From time to time in your life, you probably need to reach out to someone. This might be someone you barely know or used to know. It might be a complete stranger.
But if you’re reaching out to them, it’s probably because you want something or need something. And if they don’t know you very well, you’re on thin ice from the get-go with this outreach. This is easy to get wrong.
Today I’d like to address one of the biggest thematic ways that we all tend to get this wrong. We mess this up by giving people homework assignments.
No Finger Pointing Here. We All Do This, Me Included.
Before I go any further, let me confess to sending long emails. I mean, to be fair, I go overboard with everything in text. I tend to epitomize Blaine Pascal’s sentiment, “I would have written a shorter letter, but I did not have the time.”
In blog posts (or books), that can be a virtue when properly harnessed. In emails, usually not. How often do you receive a wall of text in an email and think, “oh, sweet, let’s dig into this?”
And yet, that’s what I tend to do, unless I fight myself. So understand that nothing I’m saying here is intended as drive-by judgment of others. Rather, it’s an examination of how we can fight the impulse to send self-serving communications — ones that inadvertently create homework for the recipient.
Empathize with Your Email Recipient
I own, as a partner or sole owner, 3 businesses. One of those has close to 30 people doing work for us, and another has me partnered with 2 folks in close proximity. With these two business, I have something like 20 regular client companies with different people working for them, and I don’t know how many prospects.

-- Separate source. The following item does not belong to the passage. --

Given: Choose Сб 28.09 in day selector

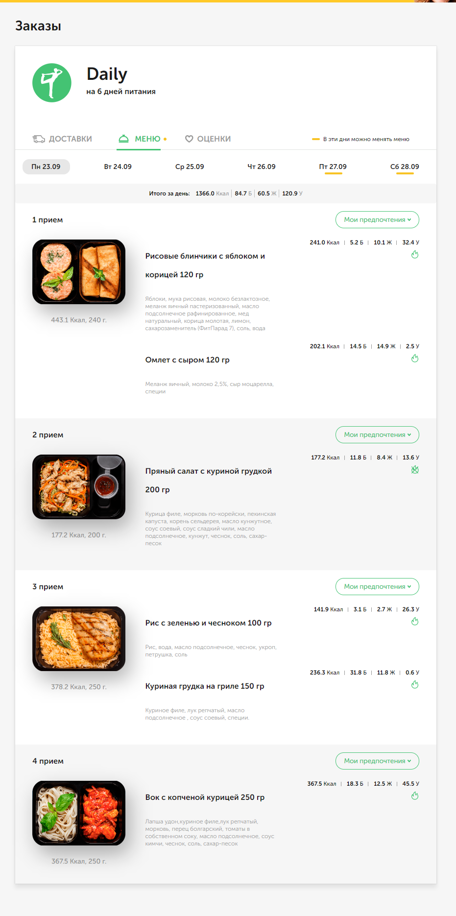Looking at the screenshot, I should pos(405,167).
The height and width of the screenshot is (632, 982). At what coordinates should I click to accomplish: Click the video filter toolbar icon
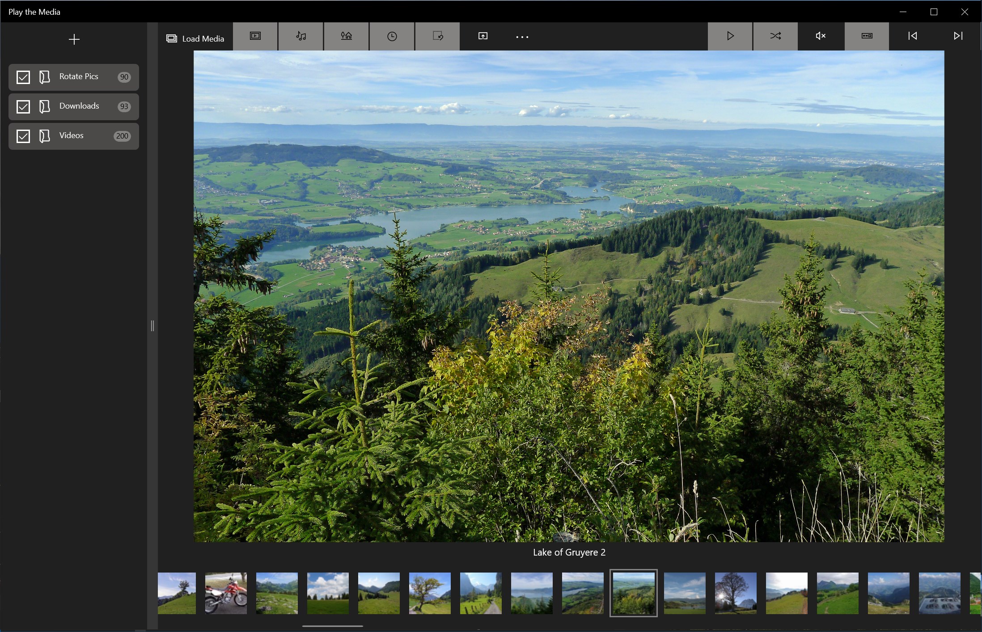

This puts the number of people I need to be responsive to at something like 100, whether responding directly or delegating. If all of them needed a lot of things in a week, I would work well over 40 hours just responding to them.
On top of this, I also have public-facing concerns. I have social media (though these increasingly broadcast only), a blog, blog comments, books, and more Slacks than I can keep track of. I’m a panelist on a podcast. Oh, and I also have friends and family.
I say none of this to ask for sympathy or to humble brag (complain brag). I love the businesses, the friends, the family, and the venues for public outreach. And I also really do make a concerted effort to respond to everyone that reaches out to me. (Ask my wife, who often asks “why are you still up” when I’m interfacing in these venues.)
I say this because, as someone with products, influence, and jobs to offer, I’m representative of who you might request a favor. And I’m going to frame the rest of this from my perspective, which is also likely the perspective of someone that you’re emailing.